Data items
*** Begin section ***

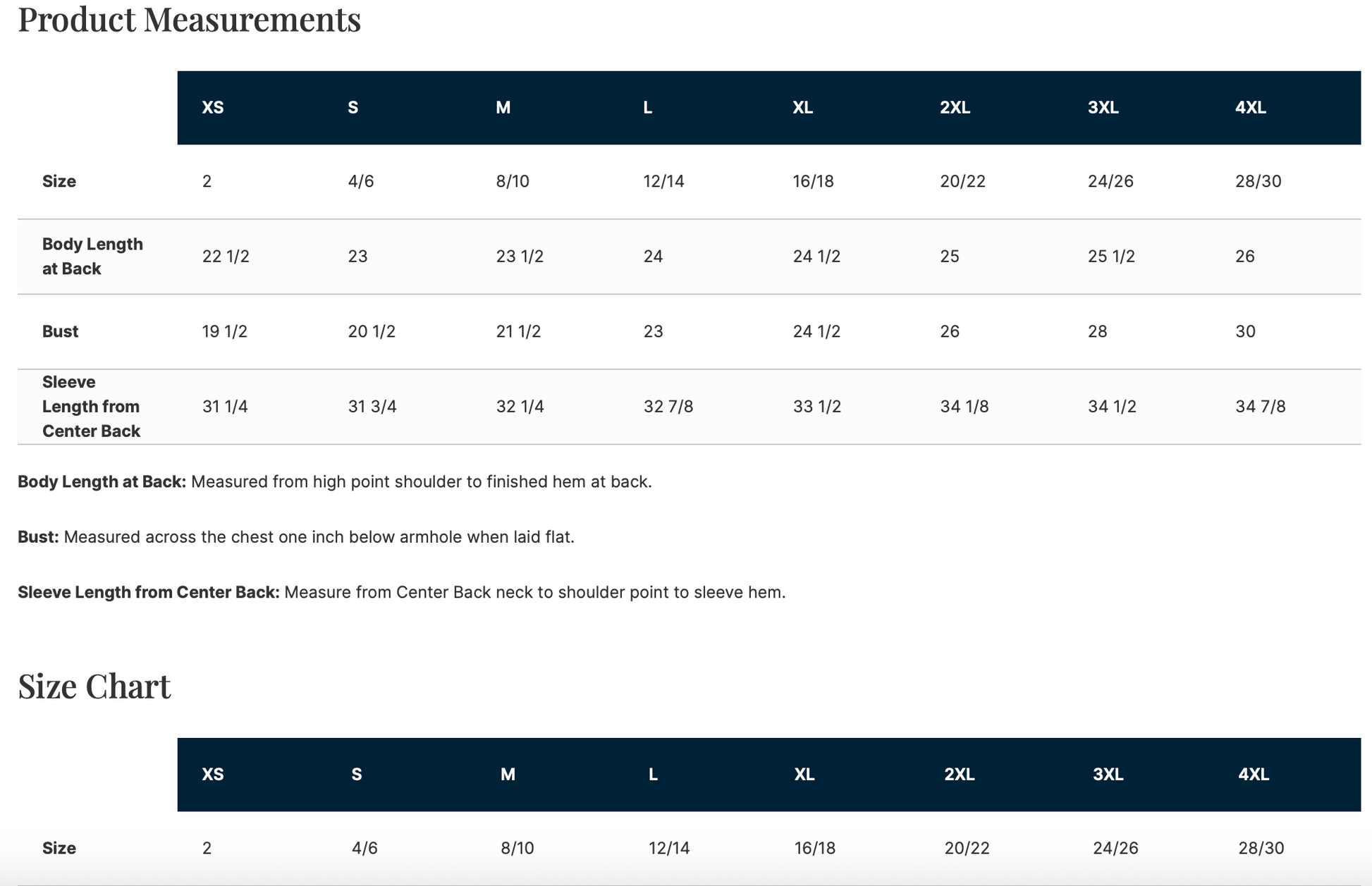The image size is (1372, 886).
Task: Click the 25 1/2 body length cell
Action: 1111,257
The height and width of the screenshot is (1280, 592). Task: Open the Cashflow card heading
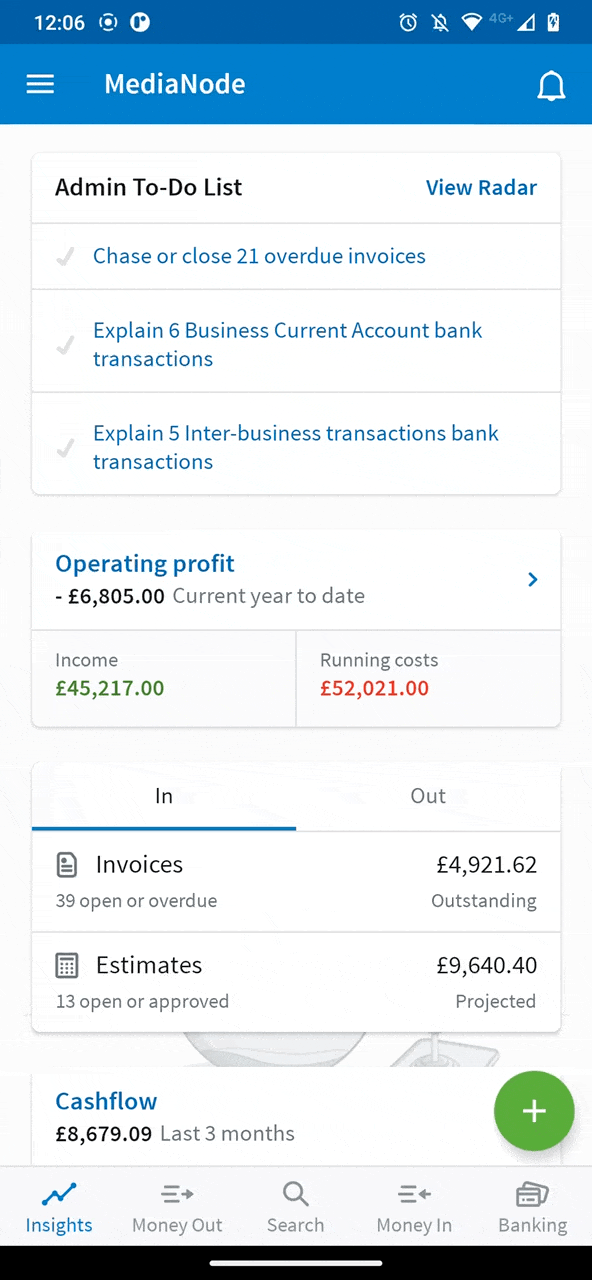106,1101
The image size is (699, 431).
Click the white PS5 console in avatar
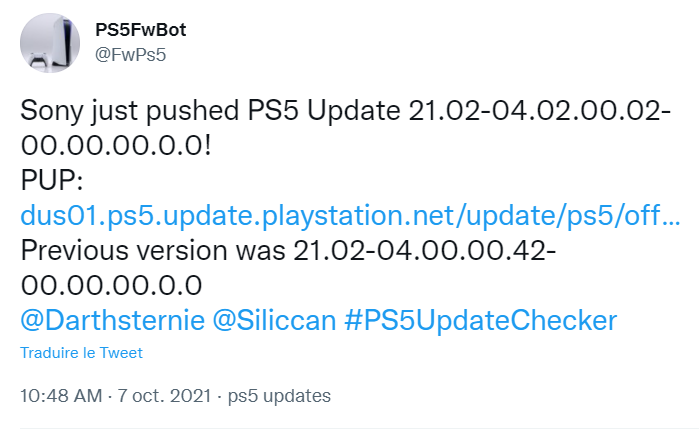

*** End section ***

Task to complete:
Every line from the one with "The image size is (699, 431)." to the end of the records above should be restated word for word, and no picture belongs in the copy.

Solution to this exercise:
The image size is (699, 431).
Click the white PS5 console in avatar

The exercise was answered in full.